# PASSAGE
----------
Monday, April 18, 2016

TURKEY PERSECUTING CHRISTIANITY

Submitted by: Donald Hank

What's the difference?

Hitler worked hand in hand with the Mufti to slaughter Jews. Merkel and the EU bosses invite terrorists into their countries and are anxious to invited Turkey into the EU, despite Erdogan's contemptible blackmail and the story below. Don

https://pjmedia.com/faith/2016/04/16/turkish-president-erdogan-seizes-six-christian-churches-making-them-state-property/

By Robert Spencer

“Turkey seizes six churches as state property in volatile southeast,” World Watch Monitor, April 6, 2016:
After 10 months of urban conflict in Turkey’s war-torn southeast, the government has expropriated huge sections of property, apparently to rebuild and restore the historical centre of the region’s largest city, Diyarbakir.
But to the dismay of the city’s handful of Christian congregations, this includes all its Orthodox, Catholic and Protestant churches. Unlike the state-funded mosques, Turkey’s ancient church buildings – some of which pre-date Islam – have been managed, historically, by church foundations.
The new decision has effectively made the Diyarbakir churches – one 1,700 years old, another built only in 2003 – state property of Turkey, an Islamic country of 75 million.
Who are the Kurds?
Kurds make up an estimated 20% of the total Turkish population. The Kurds maintain the Allies promised them an independent state after World War II, which never happened. Since 1984, more than 40,000 have died in Turkey in the fight for autonomy. Over the past 10 months, the Turkish army have killed an estimated 5,000 PKK militants and lost 355 soldiers across the southeast, according to current government statistics. (The number of civilian deaths remains in dispute.)
Turkey’s southeast is heavily populated by Kurds – an ethnic Muslim group also extending across Turkey’s borders into Iran, Syria and Iraq, where Kurdish militias are prominent in all the regional fighting.
----------
# PROVIDED RECORDS
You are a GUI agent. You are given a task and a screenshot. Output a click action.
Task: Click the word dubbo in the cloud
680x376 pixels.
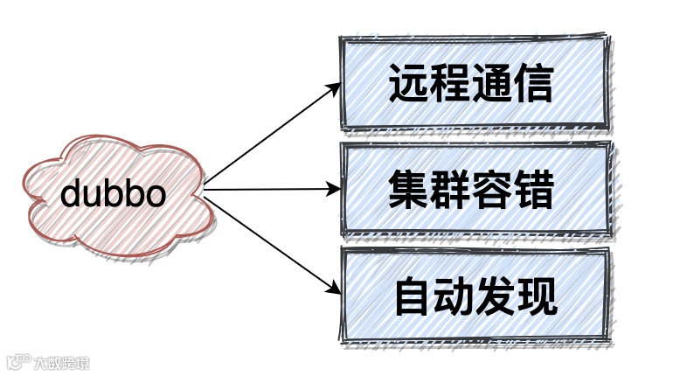(x=113, y=193)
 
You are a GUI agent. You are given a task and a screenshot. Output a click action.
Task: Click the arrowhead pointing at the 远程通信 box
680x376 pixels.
(x=333, y=87)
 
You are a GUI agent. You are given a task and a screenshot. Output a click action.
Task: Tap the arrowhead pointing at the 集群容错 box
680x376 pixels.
(x=335, y=188)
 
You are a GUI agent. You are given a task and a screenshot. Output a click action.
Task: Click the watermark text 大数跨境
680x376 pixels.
(x=61, y=363)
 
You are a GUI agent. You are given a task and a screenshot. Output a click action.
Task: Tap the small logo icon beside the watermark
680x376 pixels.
(x=18, y=362)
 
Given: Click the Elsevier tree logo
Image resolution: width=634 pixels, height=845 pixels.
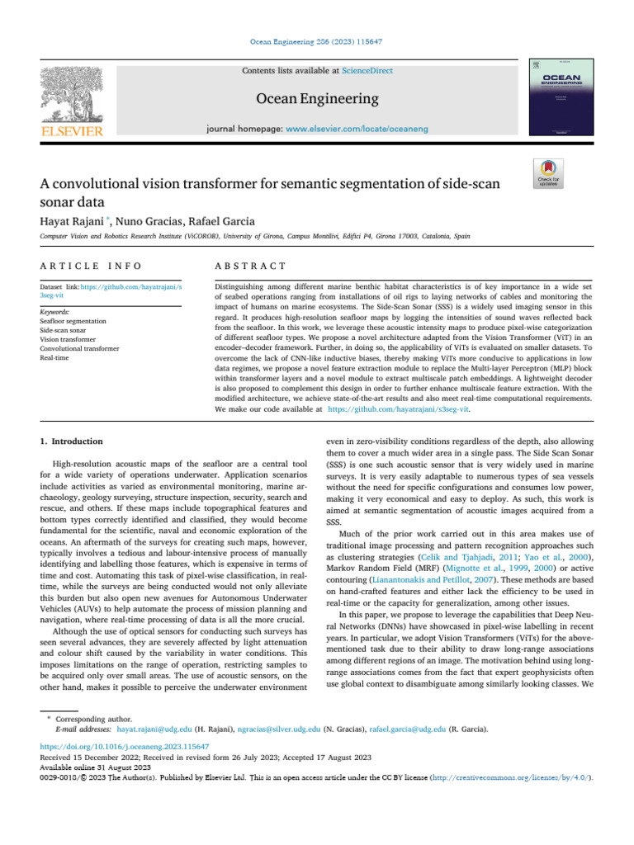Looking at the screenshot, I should point(72,98).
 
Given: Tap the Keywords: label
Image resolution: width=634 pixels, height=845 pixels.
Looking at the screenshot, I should point(55,313).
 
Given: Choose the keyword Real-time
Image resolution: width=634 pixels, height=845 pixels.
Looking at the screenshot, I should point(54,357).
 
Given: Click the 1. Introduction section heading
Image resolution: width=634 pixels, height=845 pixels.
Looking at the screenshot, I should point(73,441).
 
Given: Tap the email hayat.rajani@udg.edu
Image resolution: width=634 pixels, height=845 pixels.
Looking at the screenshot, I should point(154,730).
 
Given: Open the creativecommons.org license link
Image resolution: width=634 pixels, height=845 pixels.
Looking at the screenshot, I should point(512,777).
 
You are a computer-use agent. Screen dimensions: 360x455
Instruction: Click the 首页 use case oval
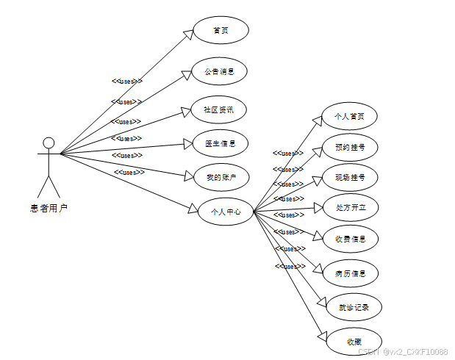coord(221,30)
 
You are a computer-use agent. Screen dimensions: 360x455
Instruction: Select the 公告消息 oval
coord(218,71)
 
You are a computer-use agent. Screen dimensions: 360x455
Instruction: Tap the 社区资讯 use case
coord(218,110)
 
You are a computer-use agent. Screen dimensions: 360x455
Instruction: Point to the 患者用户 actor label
coord(49,209)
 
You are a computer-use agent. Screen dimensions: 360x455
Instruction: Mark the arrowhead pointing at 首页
coord(188,35)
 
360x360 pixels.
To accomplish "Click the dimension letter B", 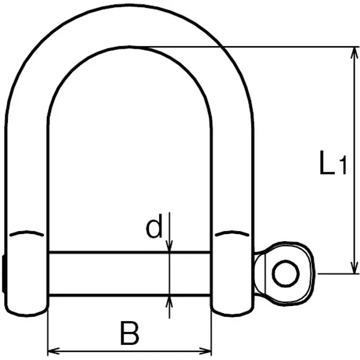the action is point(130,334).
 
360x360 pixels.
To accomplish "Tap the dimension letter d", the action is point(154,226).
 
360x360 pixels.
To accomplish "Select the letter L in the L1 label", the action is point(327,163).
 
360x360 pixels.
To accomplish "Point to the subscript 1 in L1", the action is point(343,166).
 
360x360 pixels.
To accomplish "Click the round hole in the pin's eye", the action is point(286,274).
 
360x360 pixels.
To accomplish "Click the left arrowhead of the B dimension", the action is point(54,351).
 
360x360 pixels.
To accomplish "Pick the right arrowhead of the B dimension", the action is point(205,351).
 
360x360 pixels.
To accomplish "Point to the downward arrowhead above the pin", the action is point(169,246).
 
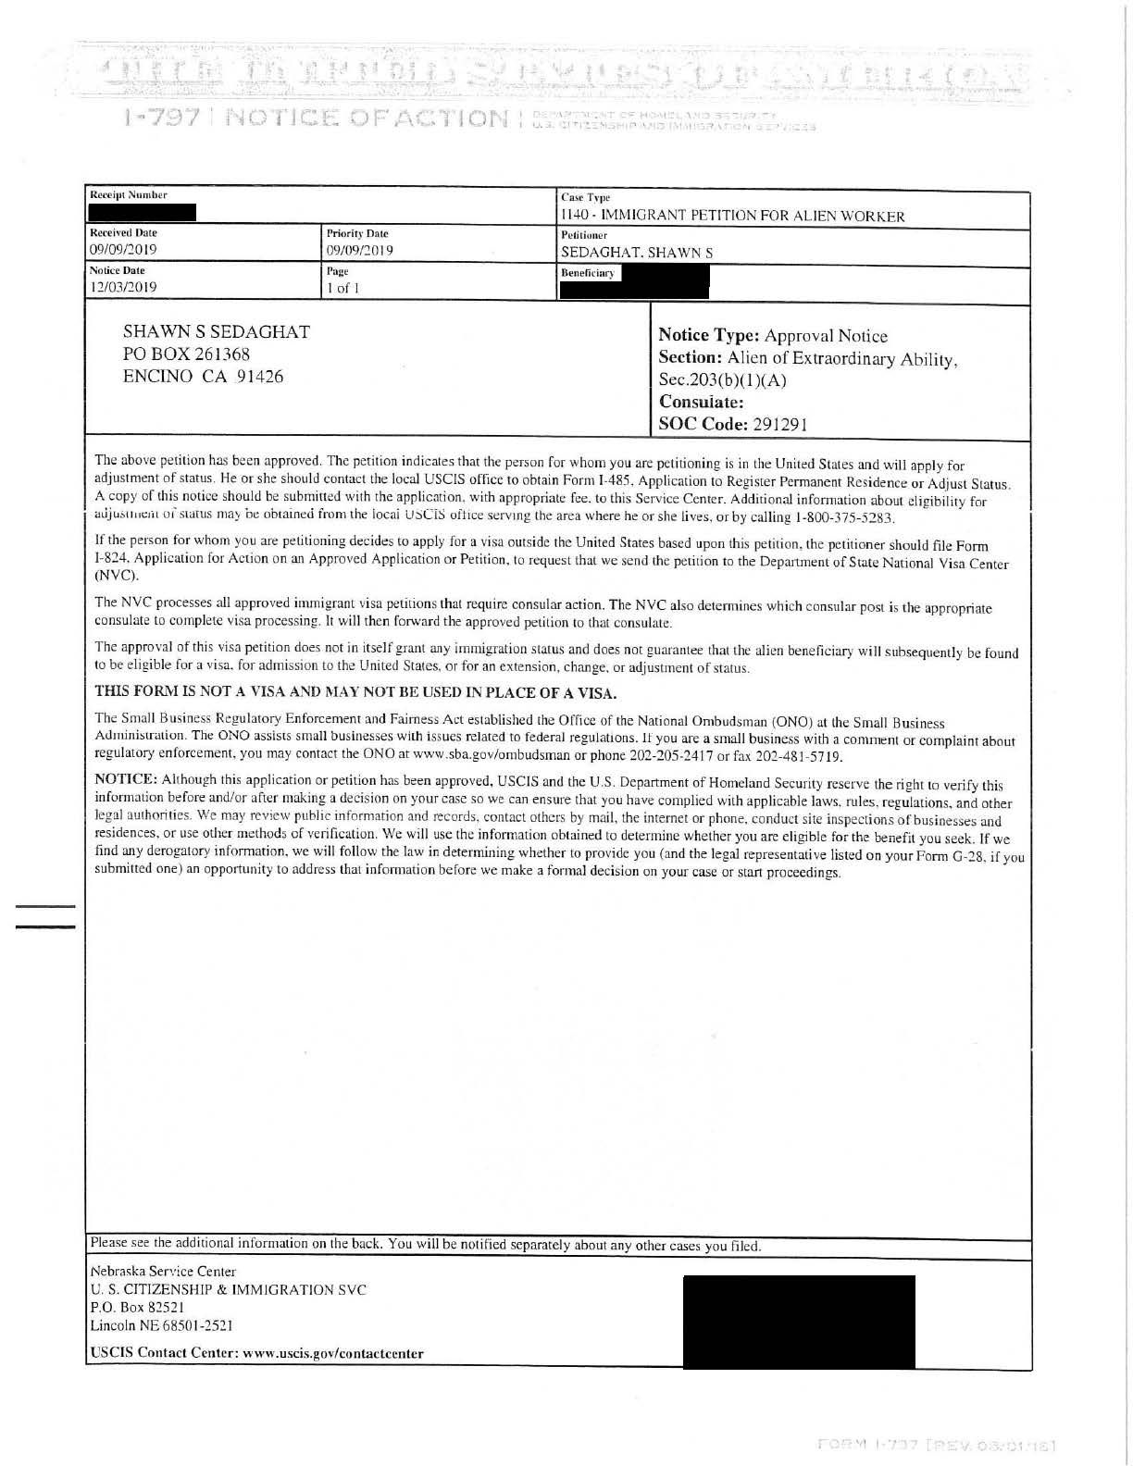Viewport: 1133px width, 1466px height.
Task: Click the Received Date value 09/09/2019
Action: (x=124, y=250)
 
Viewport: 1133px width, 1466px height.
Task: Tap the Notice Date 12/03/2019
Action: (x=123, y=287)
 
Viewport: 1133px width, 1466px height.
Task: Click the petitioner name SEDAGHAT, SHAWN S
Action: (x=634, y=253)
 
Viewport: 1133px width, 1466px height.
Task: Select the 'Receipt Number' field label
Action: (x=129, y=195)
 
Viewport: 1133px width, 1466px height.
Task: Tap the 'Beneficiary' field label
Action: (x=587, y=273)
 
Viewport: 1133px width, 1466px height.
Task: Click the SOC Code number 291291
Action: (x=776, y=425)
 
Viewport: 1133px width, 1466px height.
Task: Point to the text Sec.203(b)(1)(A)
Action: (x=722, y=380)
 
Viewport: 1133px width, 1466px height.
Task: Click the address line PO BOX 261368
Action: (x=187, y=354)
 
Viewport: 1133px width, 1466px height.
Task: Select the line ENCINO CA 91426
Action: (x=204, y=377)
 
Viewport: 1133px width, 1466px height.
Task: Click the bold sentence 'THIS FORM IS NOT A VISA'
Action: (x=355, y=693)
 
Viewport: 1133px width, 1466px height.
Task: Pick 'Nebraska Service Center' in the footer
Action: (x=163, y=1272)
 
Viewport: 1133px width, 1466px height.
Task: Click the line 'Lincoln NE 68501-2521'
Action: (x=155, y=1325)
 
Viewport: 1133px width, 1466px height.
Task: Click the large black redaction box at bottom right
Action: (x=798, y=1322)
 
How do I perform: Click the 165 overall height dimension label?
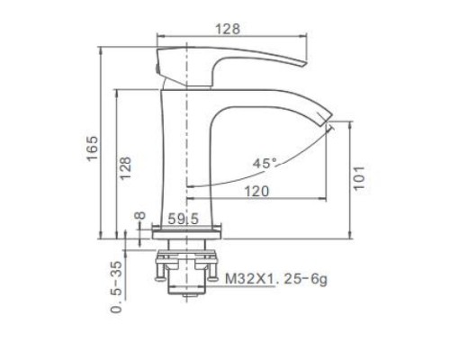click(x=93, y=148)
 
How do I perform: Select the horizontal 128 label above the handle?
click(x=228, y=29)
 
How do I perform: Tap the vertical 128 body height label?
click(x=126, y=168)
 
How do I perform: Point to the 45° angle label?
click(x=265, y=164)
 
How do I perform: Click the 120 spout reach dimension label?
click(x=257, y=191)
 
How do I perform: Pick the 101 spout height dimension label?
click(x=359, y=177)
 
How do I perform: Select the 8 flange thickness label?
click(x=140, y=216)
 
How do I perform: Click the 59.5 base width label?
click(x=183, y=219)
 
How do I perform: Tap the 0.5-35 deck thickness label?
click(x=117, y=287)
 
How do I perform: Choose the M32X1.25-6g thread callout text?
click(x=276, y=280)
----------
# LIST OF TASKS
a. According to the article on Turkey's church seizures, what share of Turkey's total population do Kurds make up?
b. Continue the article on Turkey's church seizures in Diyarbakir from its last sentence.

# ANSWERS PER TASK
a. An estimated 20%.

b.
Fierce fighting, centring heavily on Diyarbakir, has escalated since the end of a two-year ceasefire between the Turkish armed forces and the militants of the Kurdish Workers’ Party (the PKK) in June 2015.
Last autumn, the PKK youth declared self-rule over large parts of the Diyarbakir district of Sur, digging trenches and building barricades to keep authorities out. Blanket curfews left the populace under siege for weeks at a time, causing more than 30,000 to flee the city.
Then in late March, the government announced the “urgent expropriation” of 6,300 plots of land in the Sur district. Six churches are now under state control: the Virgin Mary Syriac Orthodox Church, the Surp (Armenian for “Saint”) Sarkis Chaldean Catholic Church, the Diyarbakir Protestant Church, the Apostolic Armenian Surp Giragos Church, an Armenian Catholic church, and the Mar Petyun Chaldean Catholic Church.
Churches affected and their historical significance
For much of the past 10 months, the small Christian communities of Armenians, Assyrians, Chaldeans and Turkish Christian converts have been unable to access their church buildings in Diyarbakir’s city centre due to the heavy fighting; several have suffered minor damages.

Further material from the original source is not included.